03-10-2016, 08:14 AM
(03-10-2016, 06:11 AM)Keith Wrote: Sorry tectak I missed the first version so I'm gonna crit what I see now, Theres something not quite working for me. The descriptive pieces really work well and set the tone of the day petering away perfectly. In the second half of the poem when you switch to a more reflective commentary all is very nicely rendered but you then introduces us to you and letters, it all just seemed rushed packed into the last four lines, when previously you gave us five to tell us about the setting. I do think the fish letter comparison works I just think it either needs expanding or bringing in earlier. Some notes below. Best Keith...a twist a the end of a tail is best kept 'til the end of the tale, my mother always said. I have no idea what the hell she was talking about but a core metaphor should last as long as the poem.
(03-08-2016, 09:09 PM)tectak Wrote: It's cooler now, beside the stream; my floating line lies traceless. sets the scene well and I can see the dark water masking the line, V nice I'm in.Hope some of this helps, Best Keith
A mist crawls down, spring-born in woody fell, spilling like milk.
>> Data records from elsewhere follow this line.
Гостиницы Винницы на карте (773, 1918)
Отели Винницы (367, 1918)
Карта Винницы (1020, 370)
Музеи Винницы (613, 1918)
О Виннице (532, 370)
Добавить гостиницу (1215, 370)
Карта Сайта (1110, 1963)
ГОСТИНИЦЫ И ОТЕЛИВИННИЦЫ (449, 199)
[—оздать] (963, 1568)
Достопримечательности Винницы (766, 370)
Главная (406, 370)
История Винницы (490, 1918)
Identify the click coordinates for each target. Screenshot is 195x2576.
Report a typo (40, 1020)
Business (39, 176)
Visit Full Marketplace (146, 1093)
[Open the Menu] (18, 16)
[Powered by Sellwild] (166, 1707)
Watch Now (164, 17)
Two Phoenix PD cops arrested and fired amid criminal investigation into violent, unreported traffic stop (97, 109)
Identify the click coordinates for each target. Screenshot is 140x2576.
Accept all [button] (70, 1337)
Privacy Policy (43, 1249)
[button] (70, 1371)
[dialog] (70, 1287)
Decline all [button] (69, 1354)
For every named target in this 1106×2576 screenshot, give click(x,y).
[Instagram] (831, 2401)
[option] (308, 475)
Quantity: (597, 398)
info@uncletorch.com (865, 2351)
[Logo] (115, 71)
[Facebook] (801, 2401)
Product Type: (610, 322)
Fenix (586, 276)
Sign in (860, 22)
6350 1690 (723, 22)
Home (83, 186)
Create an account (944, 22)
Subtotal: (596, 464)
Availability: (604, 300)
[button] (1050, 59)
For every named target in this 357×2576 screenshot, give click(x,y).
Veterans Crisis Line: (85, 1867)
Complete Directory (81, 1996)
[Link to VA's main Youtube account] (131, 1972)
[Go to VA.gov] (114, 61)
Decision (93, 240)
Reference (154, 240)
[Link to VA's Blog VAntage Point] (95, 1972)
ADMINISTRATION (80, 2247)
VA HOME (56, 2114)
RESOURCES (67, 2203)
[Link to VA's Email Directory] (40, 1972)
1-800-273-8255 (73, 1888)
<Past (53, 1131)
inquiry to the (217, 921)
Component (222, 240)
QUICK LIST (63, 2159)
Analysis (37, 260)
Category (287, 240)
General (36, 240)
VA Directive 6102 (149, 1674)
Lovely but it either crawls or it spills I think you should choose and have another look at the phrasing it seems like there is a word missing (Mist spills like milk, spring-born from a wooded fell)
The light, white breath of dying day shifts and shimmies shimmies sound a bit comical but it could just be me
surface sprites above the drift; rising and falling, rising and falling. lovely descriptive verse really takes the reader close up
You get to thinking: it's no good crying...never was.
Another cast or two before the sun gives up its ghosts I would move this line above "you get to thinking" so we now why its no use crying before it happens.
then I will fish no more today. My net hangs empty in the shallows. Nice image and I wondered about a metaphor
What is fishing without fish? A moment now and then of joy Why not make this S2
-- anticipation isn’t what it used to be-- but I need the hook
to pull me, tempt me, keep me to the task...or I am alone.
I see the line twitch but hear nothing. The mist mutes all. the muting mist is a nice touch
Some days you just have to believe. A tugging from a distant fish
is like a message from you. Familiar feelings flood over me This all comes in too fast and totally left field
whenever my rod tip bends and dips…or when a letter arrives.
Fish and letters; it’s been a while. Sometimes I think
there’s no fish here at all…but I'll be back tomorrow. Ok I could be changing my mind a little because I really like this throw away end line that makes what has gone before just what it reads like...just a passing thought. Im not sure, you can decide.
tectak beside an Esk pool 2016
A mist spring-born...new as in spring ( the season of rebirth) and "from a spring" because mist often rises through woodland tree tops from a hidden spring. If it is just born, it crawls like a baby...so crawls. The "spills like milk" is a pictorial link to exemplify how white the mist and how it flows, to the "it's no use crying (over spilt milk)". I guess I am trying too hard.
Thanks, Keith, for you perseverence!